La leña sigue crujiendo
al consumirse en la chimenea. En el ambiente flota la voz quebrada de Caracol homenajeando
a Manolete en su Lamento de Córdoba. Hoy Córdoba, en el año del aniversario, ha
estado a la altura. Se ha esforzado en numerosos actos que han recordado al
torero y al hombre. Loable todo aunque no se haya podido poner, en plena
dimensión, en valor la trascendental contribución que hizo Manolete al toreo.
Es difícil en esta época, pero tal vez se ha perdido una ocasión única. También
queda el consuelo de que por parte de unos y otros, se ha intentado. El tiempo
se encargará de mostrar si lo que se ha apuntado a sido comprendido o no.

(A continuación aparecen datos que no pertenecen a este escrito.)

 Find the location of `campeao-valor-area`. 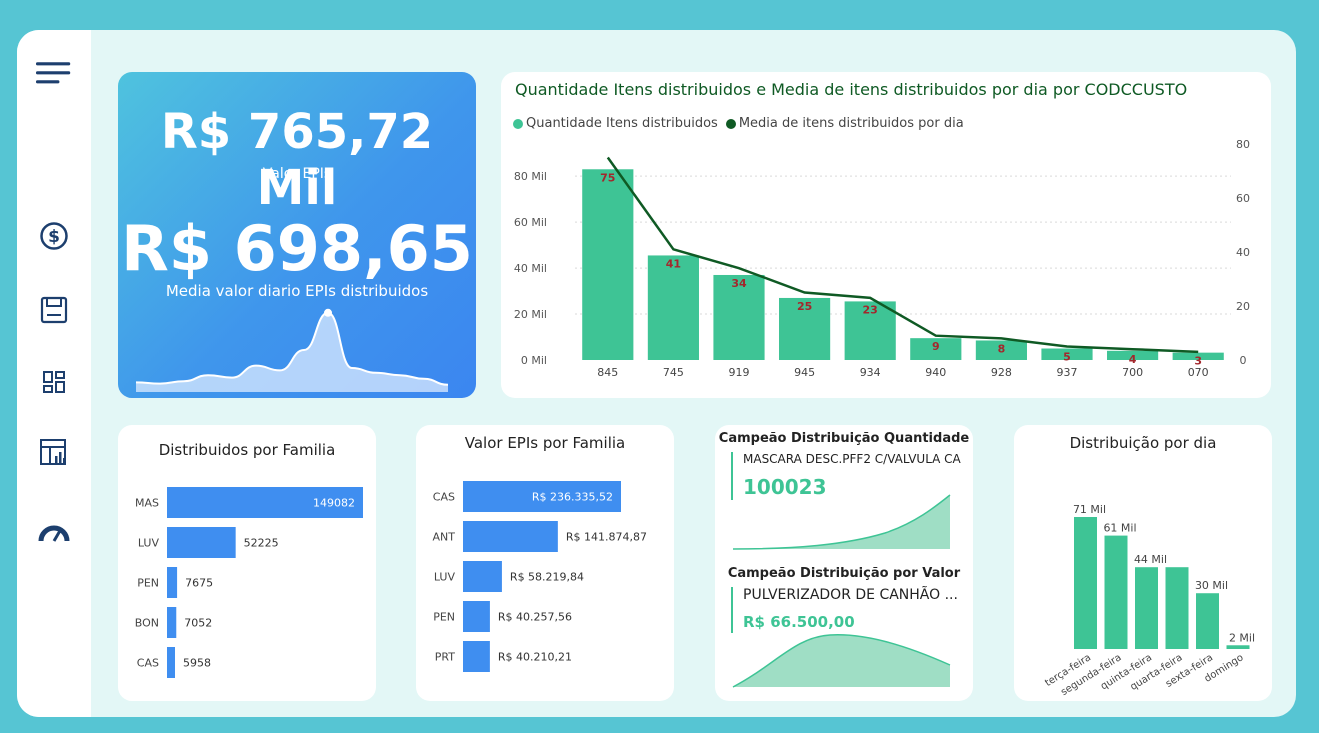

campeao-valor-area is located at coordinates (842, 660).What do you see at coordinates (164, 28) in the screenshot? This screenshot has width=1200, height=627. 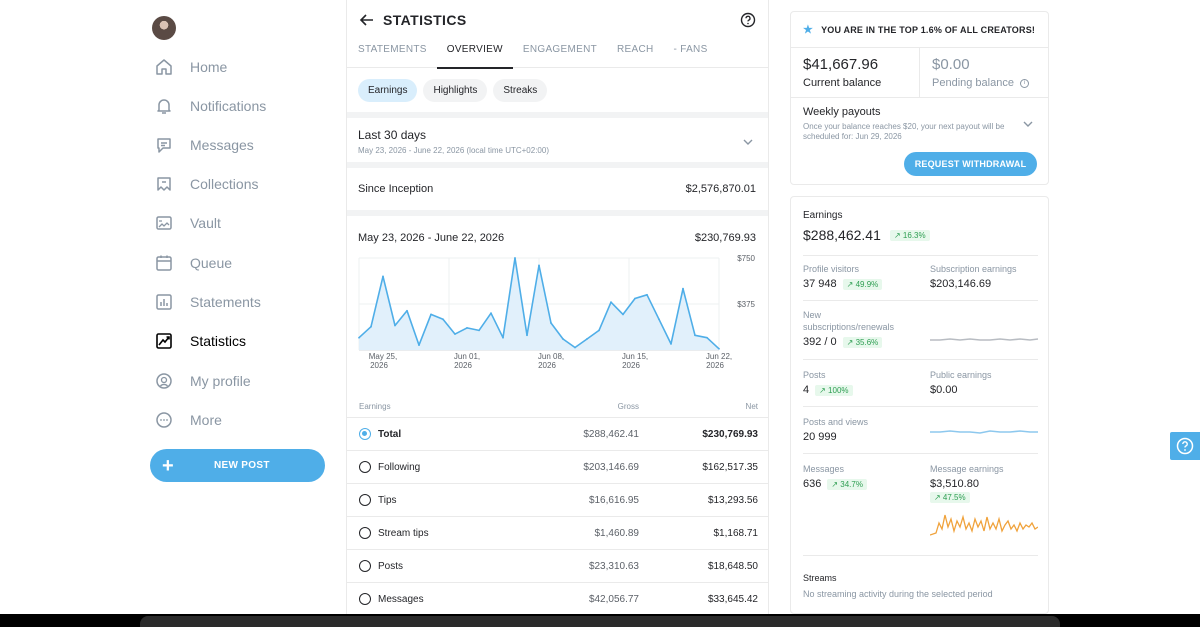 I see `avatar` at bounding box center [164, 28].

Manolete ha estado presente en la ciudad. Una ciudad donde su sombra permanece perenne en cada uno de sus rincones. Parece que Manolete custodia su ciudad y vela por unos valores que le llevaron a inmolarse para alcanzar una inmortalidad que lo convirtió en mito. Manolete se palpa en Santa Marina, el Campo de la Merced, Capuchinos, en los Tejares, San Miguel, la cuesta de San Cayetano y en cualquier calle que pisó en su vida terrena. Solo ha estado ausente de donde no debía de haberlo estado. De la plaza de toros. Ha hecho falta un festejo taurino para homenajear al torero en el centenario de su nacimiento. Con una imagen en un efímero cartel no basta. El mundo del toro tenía que haber hecho notar su reconocimiento y admiración al torero de Córdoba. Aquí se ha fallado. Empezando por la empresa que rige los destinos del coso califal, condenado un año más a un ostracismo que duele, y terminando por una afición que se ha conformado con lo que se le ha ofrecido fuera de la plaza y que con su silencio, se ha convertido en cómplice de los que no han sabido reconocer a quien sentó las bases de un negocio que se ha convertido en su sosten.
Córdoba continua dormida. Ya llegará el día en que despierte. ¡Ojala sea pronto!